SOURCE MATERIAL —

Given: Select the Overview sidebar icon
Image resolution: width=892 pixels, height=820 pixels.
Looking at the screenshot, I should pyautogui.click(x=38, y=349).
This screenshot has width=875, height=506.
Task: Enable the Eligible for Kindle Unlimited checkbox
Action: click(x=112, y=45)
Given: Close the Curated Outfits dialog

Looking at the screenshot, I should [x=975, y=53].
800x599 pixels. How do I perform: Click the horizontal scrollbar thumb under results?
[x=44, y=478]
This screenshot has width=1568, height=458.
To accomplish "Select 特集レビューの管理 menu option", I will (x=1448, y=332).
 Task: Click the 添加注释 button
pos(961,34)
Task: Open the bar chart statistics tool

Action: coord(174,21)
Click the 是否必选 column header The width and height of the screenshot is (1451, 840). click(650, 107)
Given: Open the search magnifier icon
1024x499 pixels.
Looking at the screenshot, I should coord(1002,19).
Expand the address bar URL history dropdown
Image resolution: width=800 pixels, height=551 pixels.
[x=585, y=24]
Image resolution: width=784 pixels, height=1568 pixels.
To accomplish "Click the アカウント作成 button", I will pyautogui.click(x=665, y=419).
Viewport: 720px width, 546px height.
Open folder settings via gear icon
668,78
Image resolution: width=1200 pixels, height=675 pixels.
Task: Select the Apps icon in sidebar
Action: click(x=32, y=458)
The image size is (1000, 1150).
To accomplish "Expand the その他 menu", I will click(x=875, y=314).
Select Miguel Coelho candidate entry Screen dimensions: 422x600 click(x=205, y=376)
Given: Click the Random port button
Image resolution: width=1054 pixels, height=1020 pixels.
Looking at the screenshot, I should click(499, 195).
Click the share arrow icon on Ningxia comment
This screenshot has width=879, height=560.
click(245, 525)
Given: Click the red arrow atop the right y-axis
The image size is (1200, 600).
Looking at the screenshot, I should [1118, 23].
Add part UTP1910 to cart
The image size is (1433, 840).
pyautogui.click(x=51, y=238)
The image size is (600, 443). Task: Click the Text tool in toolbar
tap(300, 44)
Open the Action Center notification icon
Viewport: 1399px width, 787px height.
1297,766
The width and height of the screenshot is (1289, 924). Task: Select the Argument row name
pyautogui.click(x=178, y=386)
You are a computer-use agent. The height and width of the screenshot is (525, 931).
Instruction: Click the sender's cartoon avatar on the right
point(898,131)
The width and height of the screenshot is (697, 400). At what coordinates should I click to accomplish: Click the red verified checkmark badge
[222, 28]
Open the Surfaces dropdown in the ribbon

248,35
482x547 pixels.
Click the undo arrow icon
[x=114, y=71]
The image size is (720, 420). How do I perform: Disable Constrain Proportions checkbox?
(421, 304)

WORK TO COMPLETE —
Reprint exactly the lines above that start at the one with "Task: Open the bar chart statistics tool" and end at the one with "Given: Open the search magnifier icon", keeping both and adding none.

RESPONSE BOX —
Task: Open the bar chart statistics tool

Action: coord(174,21)
Click the 是否必选 column header The width and height of the screenshot is (1451, 840). click(650, 107)
Given: Open the search magnifier icon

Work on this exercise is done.